PF diz que caso de hackers ainda não está encerrado e aguarda laudo sobre invasão de celulares
Redação
A Polícia Federal afirmou que ainda está longe de encerrar as investigações sobre a invasão de celulares feita por supostos hackers a autoridades brasileiras, reiterando ainda ser necessário aguardar laudos periciais e checar alguns dados para concluir a operação.
A afirmação da PF é feita mesmo depois de o principal suspeito entre os hackers preso, Walter Delgatti Neto, ter admitido invasões a contas de aplicativos de mensagens de autoridades ligadas aos três Poderes.
No entanto, a investigação sobre Delgatti aponta que ele tem histórico de abandono familiar e utiliza remédios contra a depressão.
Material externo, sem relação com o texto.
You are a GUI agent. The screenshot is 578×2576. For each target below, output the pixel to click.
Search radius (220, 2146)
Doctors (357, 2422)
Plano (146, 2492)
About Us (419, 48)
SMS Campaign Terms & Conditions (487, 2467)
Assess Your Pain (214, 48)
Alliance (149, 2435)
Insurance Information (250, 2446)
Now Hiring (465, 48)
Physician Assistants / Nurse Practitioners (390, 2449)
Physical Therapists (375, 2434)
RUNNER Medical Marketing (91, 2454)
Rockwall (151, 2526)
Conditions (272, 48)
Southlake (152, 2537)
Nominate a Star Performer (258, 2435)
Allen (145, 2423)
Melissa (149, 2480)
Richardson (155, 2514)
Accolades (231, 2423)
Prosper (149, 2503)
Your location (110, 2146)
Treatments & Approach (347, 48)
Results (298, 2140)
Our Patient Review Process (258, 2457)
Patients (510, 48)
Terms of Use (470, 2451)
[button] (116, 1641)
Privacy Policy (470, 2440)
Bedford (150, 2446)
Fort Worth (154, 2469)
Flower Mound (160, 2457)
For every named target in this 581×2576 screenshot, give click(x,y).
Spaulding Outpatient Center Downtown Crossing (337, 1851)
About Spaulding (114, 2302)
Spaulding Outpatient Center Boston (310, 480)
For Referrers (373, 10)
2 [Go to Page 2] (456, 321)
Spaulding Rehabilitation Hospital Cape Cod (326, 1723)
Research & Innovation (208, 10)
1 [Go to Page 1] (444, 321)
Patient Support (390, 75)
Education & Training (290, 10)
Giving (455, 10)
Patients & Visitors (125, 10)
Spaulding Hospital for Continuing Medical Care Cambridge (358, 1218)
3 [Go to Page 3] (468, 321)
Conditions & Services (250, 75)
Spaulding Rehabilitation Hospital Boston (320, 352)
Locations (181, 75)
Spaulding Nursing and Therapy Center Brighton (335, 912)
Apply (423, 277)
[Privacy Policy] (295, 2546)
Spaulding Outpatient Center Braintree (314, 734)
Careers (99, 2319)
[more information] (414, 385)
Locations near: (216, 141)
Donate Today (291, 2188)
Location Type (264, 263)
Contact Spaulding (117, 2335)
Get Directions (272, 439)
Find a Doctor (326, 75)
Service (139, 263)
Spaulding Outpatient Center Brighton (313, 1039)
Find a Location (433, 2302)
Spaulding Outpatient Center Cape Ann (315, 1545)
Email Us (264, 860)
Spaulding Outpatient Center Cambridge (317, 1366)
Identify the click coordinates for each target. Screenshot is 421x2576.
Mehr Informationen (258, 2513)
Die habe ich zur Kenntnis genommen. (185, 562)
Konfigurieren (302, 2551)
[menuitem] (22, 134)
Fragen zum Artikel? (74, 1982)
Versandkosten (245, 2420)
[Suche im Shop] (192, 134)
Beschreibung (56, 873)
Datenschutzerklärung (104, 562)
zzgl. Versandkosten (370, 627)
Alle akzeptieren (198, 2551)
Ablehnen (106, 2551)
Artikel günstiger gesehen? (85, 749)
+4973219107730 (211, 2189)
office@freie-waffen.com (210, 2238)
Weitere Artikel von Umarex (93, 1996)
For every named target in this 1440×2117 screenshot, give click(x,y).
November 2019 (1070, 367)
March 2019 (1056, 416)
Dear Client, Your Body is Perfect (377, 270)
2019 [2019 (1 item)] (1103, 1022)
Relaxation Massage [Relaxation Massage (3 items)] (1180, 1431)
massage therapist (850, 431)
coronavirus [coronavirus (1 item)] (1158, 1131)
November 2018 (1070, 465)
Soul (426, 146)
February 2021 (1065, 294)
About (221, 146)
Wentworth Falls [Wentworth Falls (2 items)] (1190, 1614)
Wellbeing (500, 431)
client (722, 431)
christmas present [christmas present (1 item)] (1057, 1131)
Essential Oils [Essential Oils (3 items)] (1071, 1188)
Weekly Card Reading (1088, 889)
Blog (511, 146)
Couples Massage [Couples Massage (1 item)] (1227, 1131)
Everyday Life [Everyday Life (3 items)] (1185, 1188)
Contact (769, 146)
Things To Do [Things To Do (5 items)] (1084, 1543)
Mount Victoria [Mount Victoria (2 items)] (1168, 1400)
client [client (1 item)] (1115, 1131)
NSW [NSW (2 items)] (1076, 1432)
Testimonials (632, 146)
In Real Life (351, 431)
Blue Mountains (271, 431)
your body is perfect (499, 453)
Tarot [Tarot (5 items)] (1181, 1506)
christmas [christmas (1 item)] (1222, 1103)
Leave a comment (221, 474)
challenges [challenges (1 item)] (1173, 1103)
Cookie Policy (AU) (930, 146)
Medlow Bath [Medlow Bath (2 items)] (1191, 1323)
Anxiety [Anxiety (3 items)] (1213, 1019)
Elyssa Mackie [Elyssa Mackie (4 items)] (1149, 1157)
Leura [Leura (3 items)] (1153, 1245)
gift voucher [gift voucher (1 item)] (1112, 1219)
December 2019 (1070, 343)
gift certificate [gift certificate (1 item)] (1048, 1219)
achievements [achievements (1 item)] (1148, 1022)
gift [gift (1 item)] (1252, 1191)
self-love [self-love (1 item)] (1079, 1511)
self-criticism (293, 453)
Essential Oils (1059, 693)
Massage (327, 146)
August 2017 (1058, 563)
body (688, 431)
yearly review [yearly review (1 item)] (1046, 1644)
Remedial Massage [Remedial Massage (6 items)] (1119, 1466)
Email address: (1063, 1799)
Amigos afirmam que ele teria propensão a distorcer parte da realidade e, comisso, projetar uma imagem exageradamente positiva dele mesmo, conforme apurou o jornal O Globo.
A Polícia Federal também não confirmou se há informações concretas sobre se houve mandantes das invasões ou se os supostos hackers teriam agido por conta própria.
Além dos R$ 100 mil apreendidos pela PF na Operação Spoofing, o que se sabe sobre as finanças dos suspeitos, até então, é que Gustavo Henrique movimentou R$ 424 mil entre abril e junho do ano passado e Suelen, esposa dele, movimentou R$ 203 mil entre março e maio deste ano. Para os delegados da PF, há incompatibilidade entre a movimentação financeira e as rendas declaradas dos dois.